A duplicate deformer is often paired with a Clump deformer. This pulls the duplicated children toward their parent.

Attach to surface deformer will pull the roots of the curves toward the source surface. Make sure to personalize the input values on this deformer, they can vary significantly for each hairstyle. You want to avoid creating patches of clipping, as shown here:

You can mess with the flip seed to achieve a better result for specific strands, if needed. Adding some random tilt can also help greatly when hair like this is viewed from the front (cards are flat from the side, so in certain cases the hair may appear overly thin).

The Noise Deform deformer is incredibly usefull for introducing some randomness to the curves.

Both the random Tilt and Noise Deform deformers should be below the mirror deformer. As stated previously, deformers take effect from top to bottom, so the randomness introduced will not be symmetric.

If you are using HT default material/shader, you can skip this section. If you plan to use a custom shader or textures, read on.

In the Profile menu, you can find 2 input fields, one for the material, one for UV Data.

When selecting a custom shader, this happens:

To fix this issue, copy the HTool_UV node from the HT default material, and plug it into the image nodes in your custom shader.

Now, your UV's will most likely be completely messed up. To fix this, navigate to UV Editing workspace.

Press the Hair UV button in the top-right corner of the UV editor and follow the instructions to set up new UV boxes for your hair.

Then, navigate back to your deformers, where you can find the UV Regions Distribute deformer. Use it to assign UV boxes to the layer.

When you duplicate an object with a hair system, or paste a hair system, or perform the same actions on the profile tab, you are not creating new data blocks. Rather, linking a new object to the same data. Changing a parameter in the hair syste of object 1 will also change system 2, because they share the same data. By simply pressing the [2] (or higher number, if more systems shade data), you can make it unique, and thus independent.

Add the Attach to Surface deformer below the Push Out, but before you start tweaking the input curve.

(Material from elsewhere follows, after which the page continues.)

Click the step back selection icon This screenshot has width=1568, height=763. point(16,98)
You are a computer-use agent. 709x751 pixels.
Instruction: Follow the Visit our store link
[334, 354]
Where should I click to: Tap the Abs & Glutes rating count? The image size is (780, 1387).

The Push Out deformer will allow you to create a second layer from the same grid surface. Add a Profile Curve input mask to the Influence Range value of the Push Out deformer. Use the influence range input to finely control how much each part of the curve gets pushed out. You want the curves in this subsystem to be just above the first layer. Make sure to push the roots out above the first layer too!

To create the 4th layer, I used a Set Radius deformer. It allows you to control the width of cards, without needing to make the profile unique.

Hair Tool introduces a whole curve modeling workspace, with a couple unique tools, which greatly facilitate manually editing curves. Documentation: https://joseconseco.github.io/HairTool_3_Documentation/hair_modeling/

These are the deformers I used for the second and third layer of the fringe. Each layer is made from 5 or 6 guide curves with 5 vertices each.

This operation is called Baking Subsystems. You can access it by pressing the 3 dots next to the Sub-Systems menu. Baking will allow you to finish procedural operations manually.

If your strands are not attached to the scalp, and you want them to remain this way, make sure to un-check the attach to surface option in the context menu which appears in the bottom left when baking.

If you are satisfied with the procedural result, you don't need to bake it.

Make sure to apply the subdivision surface modifier to your grid surface before baking subsystems.

It is a good practice to backup a procedural copy of the object before baking.

If you want to add deformers again after baking, you can simply add a new filter subsystem.

If you would like to finish layer 2 (where we had 2 subsystems, one guide curve generator, one curve duplicator), you can bake only the first subsystem. This will only convert the curves from the first subsystem to real instances, making it much easier to edit. I'm baking layer 3 and 4, which do not use Duplicate strands deformers, so I can simply bake all subsystems.